Recorded Future is a threat intelligence company that provides real-time, multi-source insights to help organizations anticipate and defend against cyber threats. Its Intelligence Cloud collects and analyzes data from the open web, dark web, and technical sources to deliver contextualized information on adversaries, infrastructure, and targets, enabling security teams to detect indicators of compromise, monitor brand and assets, and respond faster. The platform supports threat intelligence teams and security operations centers with automated alerts, dashboards, and on-demand reports, and offers services such as analyst-backed research and goal-driven intelligence. It also provides dark web monitoring, executive protection capabilities, and integrations with security tools, including a Palo Alto Networks lookup app for log searches.
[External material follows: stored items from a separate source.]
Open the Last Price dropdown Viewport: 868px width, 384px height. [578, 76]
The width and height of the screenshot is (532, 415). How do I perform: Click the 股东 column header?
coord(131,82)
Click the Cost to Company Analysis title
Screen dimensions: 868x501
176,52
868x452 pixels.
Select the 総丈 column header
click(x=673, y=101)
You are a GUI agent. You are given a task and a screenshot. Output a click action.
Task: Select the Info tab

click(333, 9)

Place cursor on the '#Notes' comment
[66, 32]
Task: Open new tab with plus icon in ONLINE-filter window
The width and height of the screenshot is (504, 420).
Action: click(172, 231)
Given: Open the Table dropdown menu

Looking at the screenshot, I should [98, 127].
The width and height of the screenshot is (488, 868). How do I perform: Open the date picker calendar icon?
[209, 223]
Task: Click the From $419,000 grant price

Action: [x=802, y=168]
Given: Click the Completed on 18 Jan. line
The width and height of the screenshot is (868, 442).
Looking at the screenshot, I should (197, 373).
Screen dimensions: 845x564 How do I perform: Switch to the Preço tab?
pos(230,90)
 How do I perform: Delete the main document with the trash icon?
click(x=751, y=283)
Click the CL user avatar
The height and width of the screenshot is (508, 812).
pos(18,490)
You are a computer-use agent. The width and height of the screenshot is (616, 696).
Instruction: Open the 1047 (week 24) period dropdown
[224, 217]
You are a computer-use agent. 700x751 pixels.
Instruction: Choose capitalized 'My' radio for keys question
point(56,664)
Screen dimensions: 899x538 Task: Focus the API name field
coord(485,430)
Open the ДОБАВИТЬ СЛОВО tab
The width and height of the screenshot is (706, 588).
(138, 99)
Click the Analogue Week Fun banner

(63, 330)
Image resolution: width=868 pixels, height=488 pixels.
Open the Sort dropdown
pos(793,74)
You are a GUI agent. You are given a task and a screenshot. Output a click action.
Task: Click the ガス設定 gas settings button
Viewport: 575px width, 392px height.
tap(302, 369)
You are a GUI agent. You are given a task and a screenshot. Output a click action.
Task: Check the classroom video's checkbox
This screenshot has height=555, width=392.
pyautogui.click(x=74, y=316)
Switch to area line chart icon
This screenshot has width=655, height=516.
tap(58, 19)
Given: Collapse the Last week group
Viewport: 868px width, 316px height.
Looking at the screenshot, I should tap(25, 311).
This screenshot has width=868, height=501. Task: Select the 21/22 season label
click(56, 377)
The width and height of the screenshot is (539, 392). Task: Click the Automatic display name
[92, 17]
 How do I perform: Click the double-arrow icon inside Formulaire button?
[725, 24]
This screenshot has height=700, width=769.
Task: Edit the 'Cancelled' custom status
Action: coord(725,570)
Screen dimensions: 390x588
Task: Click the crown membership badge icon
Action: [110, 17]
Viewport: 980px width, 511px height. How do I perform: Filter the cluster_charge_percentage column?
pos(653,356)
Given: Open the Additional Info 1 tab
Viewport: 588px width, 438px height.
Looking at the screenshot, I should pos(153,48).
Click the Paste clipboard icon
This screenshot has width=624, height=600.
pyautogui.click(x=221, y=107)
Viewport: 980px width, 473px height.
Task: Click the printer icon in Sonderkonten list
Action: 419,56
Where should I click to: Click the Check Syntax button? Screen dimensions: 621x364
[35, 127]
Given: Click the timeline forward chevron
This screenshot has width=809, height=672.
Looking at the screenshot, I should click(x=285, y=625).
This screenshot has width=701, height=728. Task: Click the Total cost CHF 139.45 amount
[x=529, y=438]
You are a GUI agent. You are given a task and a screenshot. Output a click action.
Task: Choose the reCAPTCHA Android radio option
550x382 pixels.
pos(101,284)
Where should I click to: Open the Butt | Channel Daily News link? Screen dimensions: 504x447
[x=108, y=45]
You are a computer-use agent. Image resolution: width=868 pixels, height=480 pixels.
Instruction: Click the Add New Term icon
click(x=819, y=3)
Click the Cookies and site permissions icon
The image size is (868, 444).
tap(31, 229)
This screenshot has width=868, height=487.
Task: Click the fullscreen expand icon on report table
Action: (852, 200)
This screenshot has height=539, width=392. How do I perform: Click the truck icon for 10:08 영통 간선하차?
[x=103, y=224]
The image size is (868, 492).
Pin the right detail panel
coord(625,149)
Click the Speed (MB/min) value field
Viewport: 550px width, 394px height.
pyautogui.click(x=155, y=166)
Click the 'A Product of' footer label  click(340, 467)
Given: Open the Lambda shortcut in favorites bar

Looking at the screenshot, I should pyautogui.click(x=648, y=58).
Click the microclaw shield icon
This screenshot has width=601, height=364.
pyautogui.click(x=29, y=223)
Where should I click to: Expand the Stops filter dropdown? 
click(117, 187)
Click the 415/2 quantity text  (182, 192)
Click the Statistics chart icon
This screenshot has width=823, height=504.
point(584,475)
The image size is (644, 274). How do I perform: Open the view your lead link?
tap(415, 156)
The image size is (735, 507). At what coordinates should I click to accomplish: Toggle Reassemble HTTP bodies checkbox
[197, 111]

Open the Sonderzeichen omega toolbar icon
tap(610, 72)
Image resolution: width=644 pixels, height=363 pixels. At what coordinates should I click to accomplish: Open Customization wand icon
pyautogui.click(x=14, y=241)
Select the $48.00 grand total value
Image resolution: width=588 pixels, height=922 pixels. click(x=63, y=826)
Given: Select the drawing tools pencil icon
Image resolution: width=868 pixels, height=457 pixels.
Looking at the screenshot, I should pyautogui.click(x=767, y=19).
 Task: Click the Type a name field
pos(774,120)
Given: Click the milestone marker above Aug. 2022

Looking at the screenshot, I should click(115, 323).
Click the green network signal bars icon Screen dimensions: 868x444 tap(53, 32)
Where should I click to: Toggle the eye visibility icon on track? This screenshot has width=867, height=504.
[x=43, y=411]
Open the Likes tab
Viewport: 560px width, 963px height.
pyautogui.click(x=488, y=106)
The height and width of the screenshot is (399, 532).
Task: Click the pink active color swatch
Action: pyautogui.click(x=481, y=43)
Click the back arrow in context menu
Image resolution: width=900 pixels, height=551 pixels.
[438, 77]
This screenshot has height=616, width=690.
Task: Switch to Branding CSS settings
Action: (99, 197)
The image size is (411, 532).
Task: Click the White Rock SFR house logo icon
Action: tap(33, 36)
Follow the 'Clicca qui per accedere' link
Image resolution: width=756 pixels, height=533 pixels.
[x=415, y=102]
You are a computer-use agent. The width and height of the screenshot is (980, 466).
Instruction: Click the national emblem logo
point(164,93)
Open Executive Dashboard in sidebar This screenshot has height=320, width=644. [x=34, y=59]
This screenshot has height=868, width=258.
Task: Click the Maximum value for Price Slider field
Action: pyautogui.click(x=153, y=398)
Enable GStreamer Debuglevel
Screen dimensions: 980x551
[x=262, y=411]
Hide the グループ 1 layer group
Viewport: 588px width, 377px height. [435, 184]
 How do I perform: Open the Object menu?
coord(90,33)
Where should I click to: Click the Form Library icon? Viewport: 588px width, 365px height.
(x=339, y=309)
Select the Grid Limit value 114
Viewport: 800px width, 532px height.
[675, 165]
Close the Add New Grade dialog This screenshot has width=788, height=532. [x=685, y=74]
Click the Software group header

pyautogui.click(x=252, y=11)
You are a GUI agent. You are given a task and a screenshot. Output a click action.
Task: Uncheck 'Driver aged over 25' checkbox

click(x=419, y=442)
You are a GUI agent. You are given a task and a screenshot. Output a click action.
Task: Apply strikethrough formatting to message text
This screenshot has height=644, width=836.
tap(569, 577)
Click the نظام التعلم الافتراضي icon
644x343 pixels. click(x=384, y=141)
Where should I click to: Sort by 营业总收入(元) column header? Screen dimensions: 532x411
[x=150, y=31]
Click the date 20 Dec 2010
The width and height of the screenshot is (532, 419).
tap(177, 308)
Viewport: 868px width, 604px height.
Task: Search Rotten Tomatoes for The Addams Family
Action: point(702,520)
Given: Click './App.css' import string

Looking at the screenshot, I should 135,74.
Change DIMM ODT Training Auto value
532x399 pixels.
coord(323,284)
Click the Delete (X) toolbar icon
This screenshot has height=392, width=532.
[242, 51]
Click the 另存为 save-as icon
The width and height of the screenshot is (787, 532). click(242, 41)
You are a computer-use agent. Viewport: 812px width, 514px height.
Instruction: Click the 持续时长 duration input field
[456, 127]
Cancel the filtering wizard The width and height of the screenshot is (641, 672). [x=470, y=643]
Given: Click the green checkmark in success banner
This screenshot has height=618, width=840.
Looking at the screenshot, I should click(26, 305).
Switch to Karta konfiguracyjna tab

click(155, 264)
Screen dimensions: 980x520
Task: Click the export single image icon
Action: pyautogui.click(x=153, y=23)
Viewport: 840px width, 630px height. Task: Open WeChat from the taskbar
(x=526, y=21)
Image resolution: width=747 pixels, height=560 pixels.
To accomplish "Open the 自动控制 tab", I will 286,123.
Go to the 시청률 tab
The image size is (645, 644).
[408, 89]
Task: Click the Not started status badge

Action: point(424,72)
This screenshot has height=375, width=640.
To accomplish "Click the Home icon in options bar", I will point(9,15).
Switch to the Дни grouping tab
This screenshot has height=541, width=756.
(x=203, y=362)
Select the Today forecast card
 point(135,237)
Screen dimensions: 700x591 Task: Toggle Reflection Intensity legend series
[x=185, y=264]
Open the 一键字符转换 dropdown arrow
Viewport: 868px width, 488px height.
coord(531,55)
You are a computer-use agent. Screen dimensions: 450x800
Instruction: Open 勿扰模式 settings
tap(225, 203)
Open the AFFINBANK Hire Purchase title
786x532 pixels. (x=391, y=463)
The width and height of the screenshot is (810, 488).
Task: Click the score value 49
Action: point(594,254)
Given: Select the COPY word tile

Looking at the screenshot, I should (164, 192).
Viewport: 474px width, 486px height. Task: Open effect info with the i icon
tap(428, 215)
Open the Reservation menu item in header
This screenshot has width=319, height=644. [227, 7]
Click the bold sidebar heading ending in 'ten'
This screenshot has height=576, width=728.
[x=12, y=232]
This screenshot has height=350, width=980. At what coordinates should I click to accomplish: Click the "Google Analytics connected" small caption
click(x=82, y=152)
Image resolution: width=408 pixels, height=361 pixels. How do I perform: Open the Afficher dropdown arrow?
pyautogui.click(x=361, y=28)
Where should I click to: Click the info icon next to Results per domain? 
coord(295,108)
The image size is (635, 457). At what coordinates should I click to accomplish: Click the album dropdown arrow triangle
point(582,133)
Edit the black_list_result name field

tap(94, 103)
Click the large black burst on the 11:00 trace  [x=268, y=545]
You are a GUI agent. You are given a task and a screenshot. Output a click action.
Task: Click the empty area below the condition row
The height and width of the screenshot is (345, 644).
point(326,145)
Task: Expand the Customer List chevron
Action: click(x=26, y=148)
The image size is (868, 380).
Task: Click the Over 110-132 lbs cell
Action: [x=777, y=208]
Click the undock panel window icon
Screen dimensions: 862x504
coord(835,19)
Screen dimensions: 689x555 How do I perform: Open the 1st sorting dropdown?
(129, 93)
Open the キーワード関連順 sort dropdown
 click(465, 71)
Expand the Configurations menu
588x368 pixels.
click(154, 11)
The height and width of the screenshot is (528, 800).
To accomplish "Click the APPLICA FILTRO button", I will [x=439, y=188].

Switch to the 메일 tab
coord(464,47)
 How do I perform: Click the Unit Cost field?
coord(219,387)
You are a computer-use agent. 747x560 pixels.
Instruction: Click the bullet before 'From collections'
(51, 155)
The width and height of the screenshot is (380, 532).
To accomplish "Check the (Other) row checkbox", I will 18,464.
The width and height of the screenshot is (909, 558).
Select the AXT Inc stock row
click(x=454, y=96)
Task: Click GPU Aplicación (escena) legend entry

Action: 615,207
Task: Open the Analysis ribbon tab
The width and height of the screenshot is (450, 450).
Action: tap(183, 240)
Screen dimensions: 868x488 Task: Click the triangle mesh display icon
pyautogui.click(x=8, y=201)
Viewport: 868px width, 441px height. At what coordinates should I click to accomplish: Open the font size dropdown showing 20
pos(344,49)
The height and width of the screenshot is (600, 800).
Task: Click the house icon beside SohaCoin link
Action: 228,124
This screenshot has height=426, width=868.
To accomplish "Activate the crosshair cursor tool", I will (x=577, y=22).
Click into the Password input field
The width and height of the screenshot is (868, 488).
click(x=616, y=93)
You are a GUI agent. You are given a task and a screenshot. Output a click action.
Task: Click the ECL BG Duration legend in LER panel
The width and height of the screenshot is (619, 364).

Recorded Future maintains headquarters in Somerville, Massachusetts, with offices in McLean, Virginia, and Gothenburg, Sweden. Founded in 2009, the company uses machine learning to deliver real-time, contextualized intelligence and reduce cybersecurity risk.

CloudSEK provides a predictive cybersecurity platform that integrates cyber‑crime monitoring, brand monitoring, attack surface monitoring, and supply‑chain intelligence. The system delivers a unified dashboard that allows organizations to triage and visualize digital threats in one place. Artificial intelligence tools help identify, assess, and mitigate risks such as phishing, data breaches, and supply‑chain attacks, enabling real‑time monitoring and proactive threat management. The platform also offers workflows and integrations to streamline remediation and improve overall security posture.